My life was endangered recently.
I felt the hardness rising from my stomach into my chest. Access to recent years’ progress and defenses — denied.
By what? By whom? Me. I was under attack from my own harsh, overly sensitive opinions of myself and my appearance. Initially I suffered in silence, only making small references to my displeasure. My cues were subtle, but the attack was fierce and there was no quick fix.
I teetered between multiple ideas. I had grown-up conversations with myself. I knew it was up to me to change the dynamic and direction of my weight issue and how I felt about it. However, I also beat myself up over the “neglect” that got me here. I just hadn’t prioritized taking care of myself. And after learning over the years that vulnerability is my friend, I contacted a few friends and confessed. Threw out the lifeline.
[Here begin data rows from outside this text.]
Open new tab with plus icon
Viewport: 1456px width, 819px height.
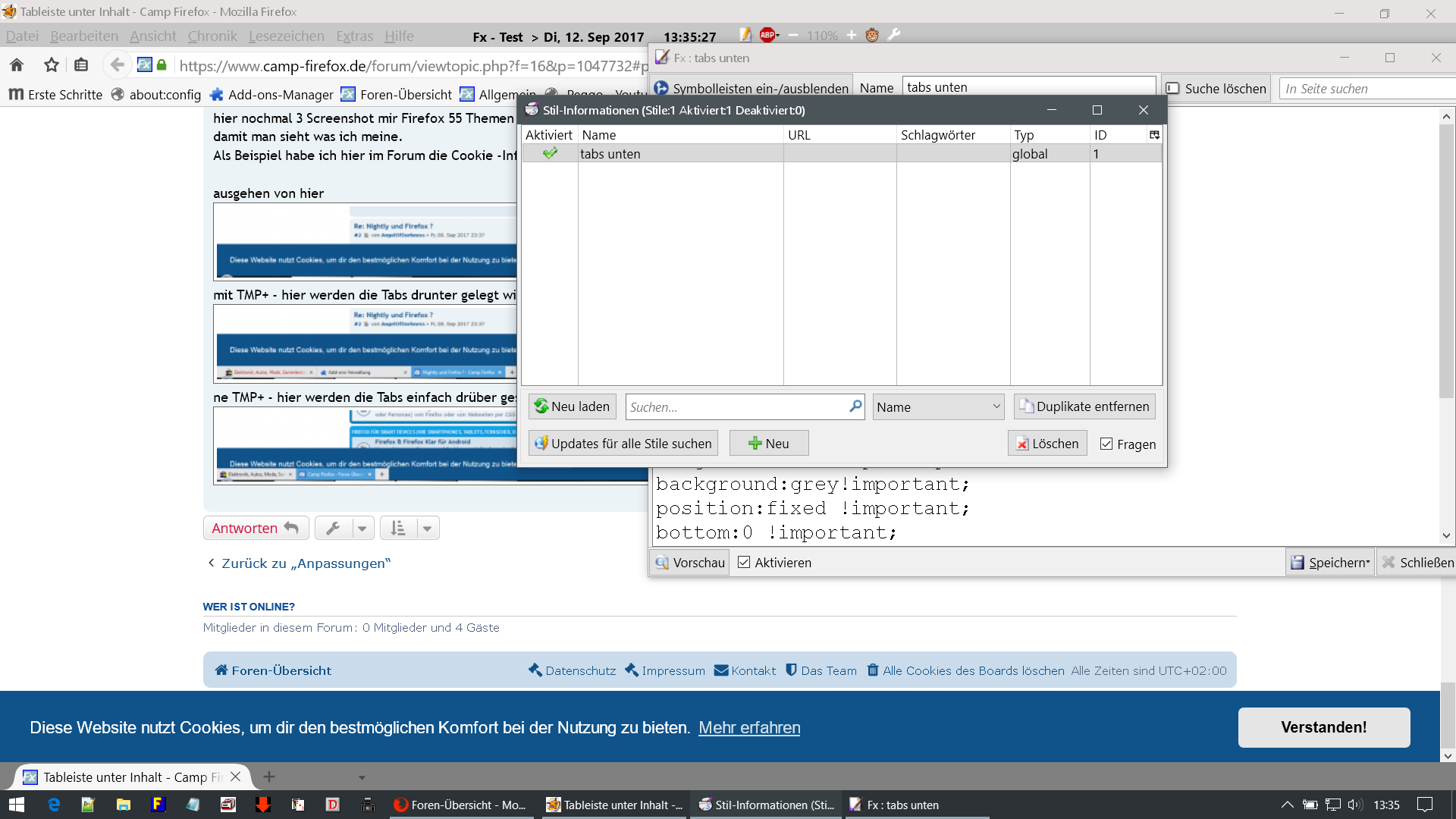point(269,777)
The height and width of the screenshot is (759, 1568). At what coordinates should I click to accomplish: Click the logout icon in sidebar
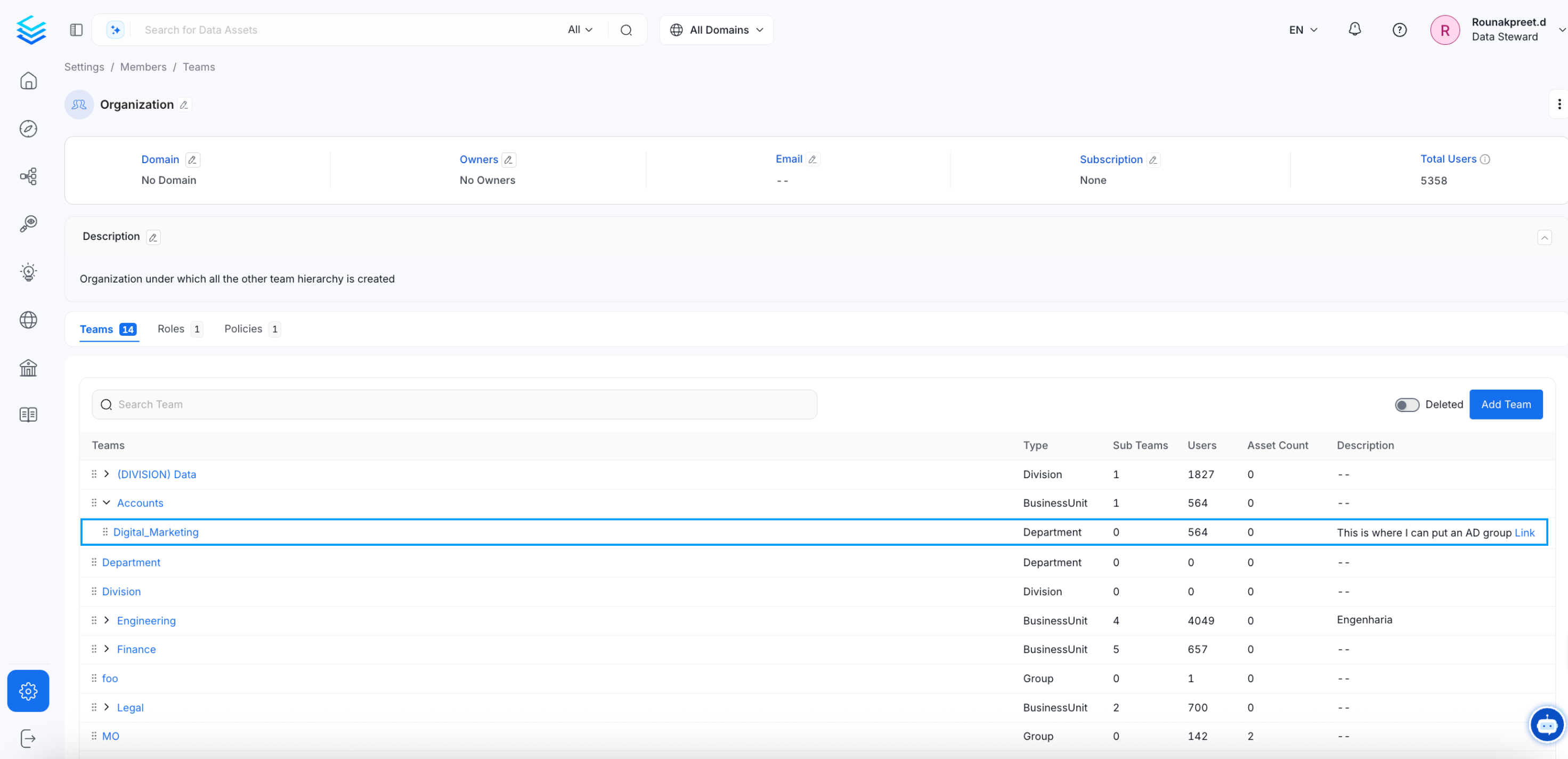(x=28, y=738)
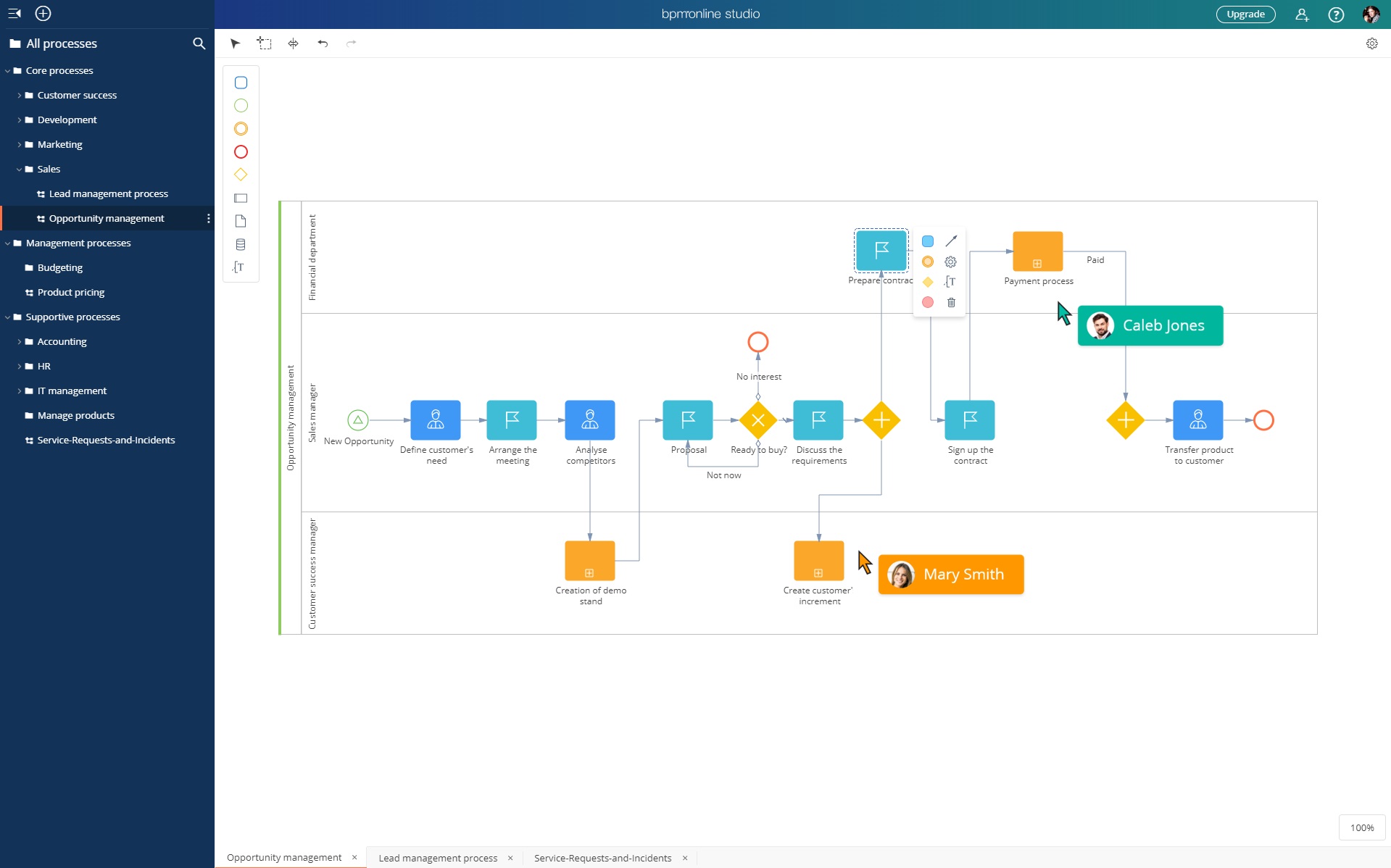Screen dimensions: 1391x868
Task: Activate the lasso selection tool
Action: click(265, 43)
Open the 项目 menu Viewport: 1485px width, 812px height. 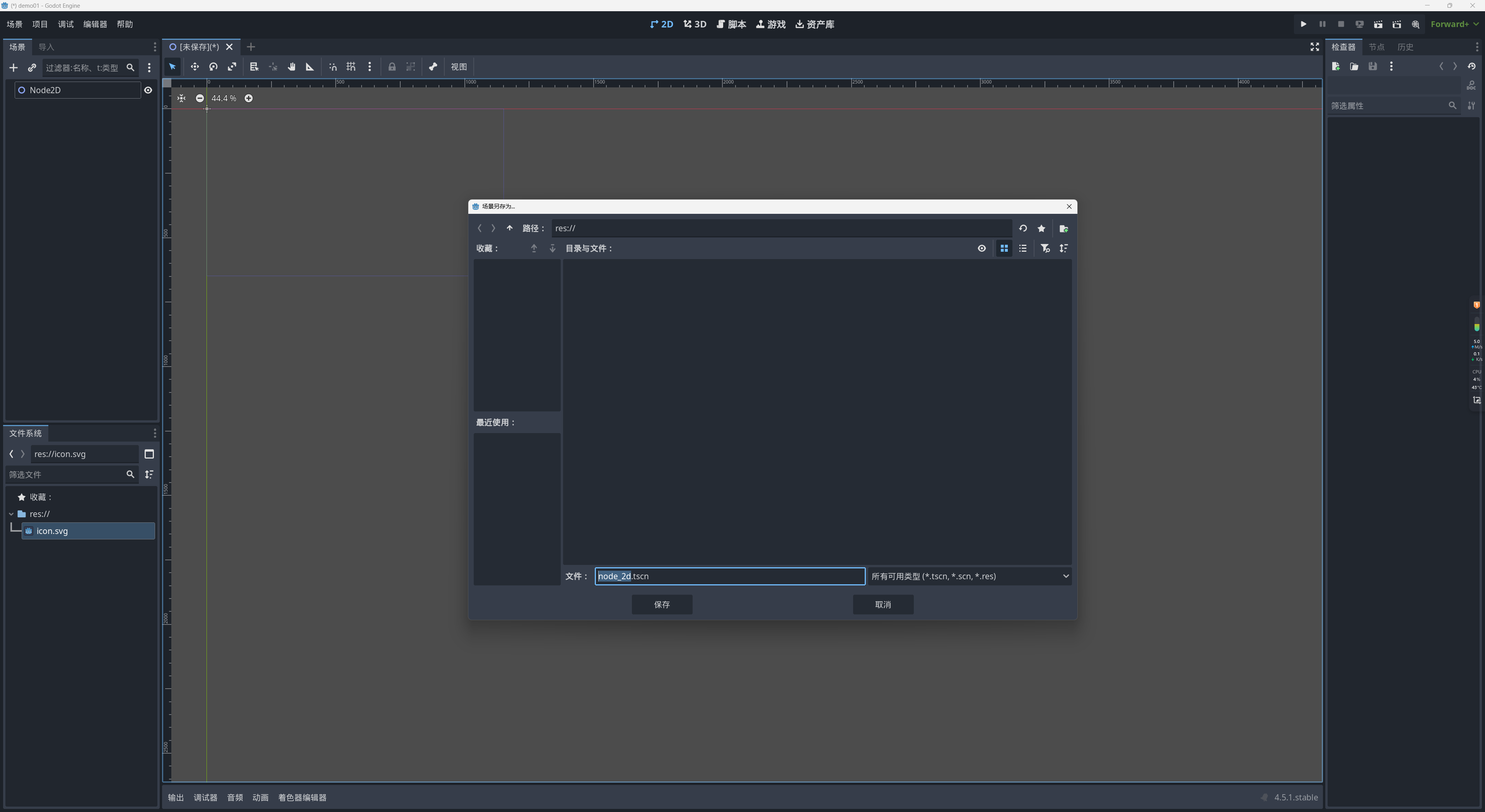coord(40,24)
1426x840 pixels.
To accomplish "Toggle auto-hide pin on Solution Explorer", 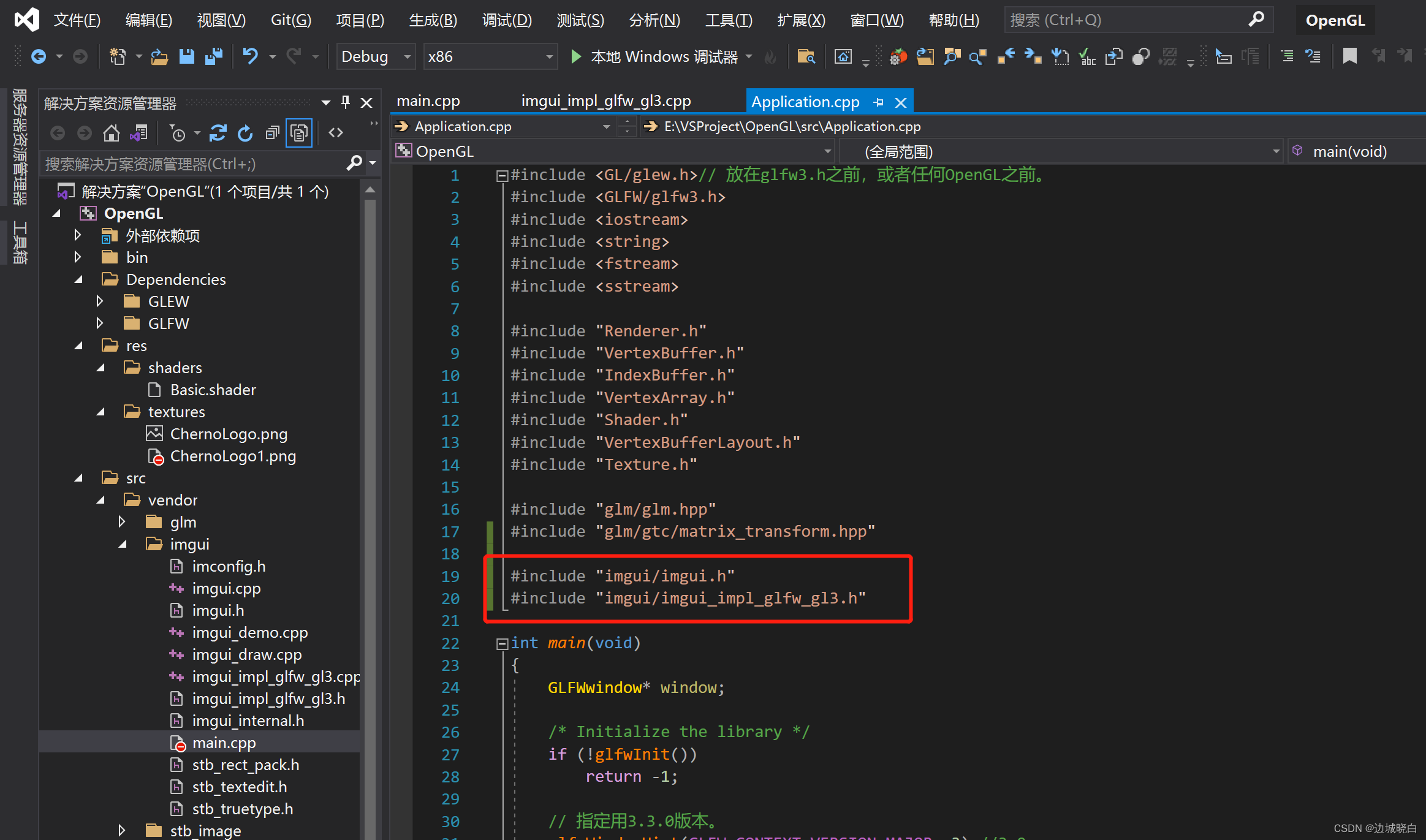I will (346, 102).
I confessed that I’d been thinking about taking better care of myself since the end of last year, but didn’t change anything. I finished the year out solidifying my new writing habit. Only, now that I’m finally writing, all I want to do is write. I’m often on my laptop well into the night, which makes getting up early to exercise nearly impossible, judging by my scorecard.
My lifeline friends helped regulate my thoughts around this issue so I could make realistic plans and achievable goals. Plus, I had one other saving grace. I actually got on the scale. I’d been avoiding it like the plague, so I had no idea how much it would help. Turns out, I really hadn’t gained any weight in the 45 or so days that began the year. That made not having lost any a smaller blow.
So what caused my feelings of dread? My perspective. Negative feelings about what I saw in the mirror. Rather than realizing this is temporary and choosing to love my present self and wrap her in things that make her feel beautiful and loved, I relinquished my power to my thoughts. And since my thoughts were angled downward, my own power worked against me and my potential to be great.
Curious how to tell when your power is angled in the wrong direction? When your biggest critic is overwhelmingly you. Reaching out to some of my lifelines is how I stopped the landslide. I chose vulnerability over hiding again. And during this process, I am practicing ways to love myself. Last weekend I even went shopping. If you know me, this is a big deal. I didn’t wait to do it when I hit a new size. I just shopped. When something didn’t fit right, I didn’t fall apart. I purchased what looked good and kept moving.
Next up, self-searching. Anything emotional helping extra weight cling to me must go! Self-care and self-searching are my approach. Care to share a similar experience or some self-care habits with me and other readers? Please do so in the comments!
In the meantime, look in the mirror and LOVE WHAT YOU SEE!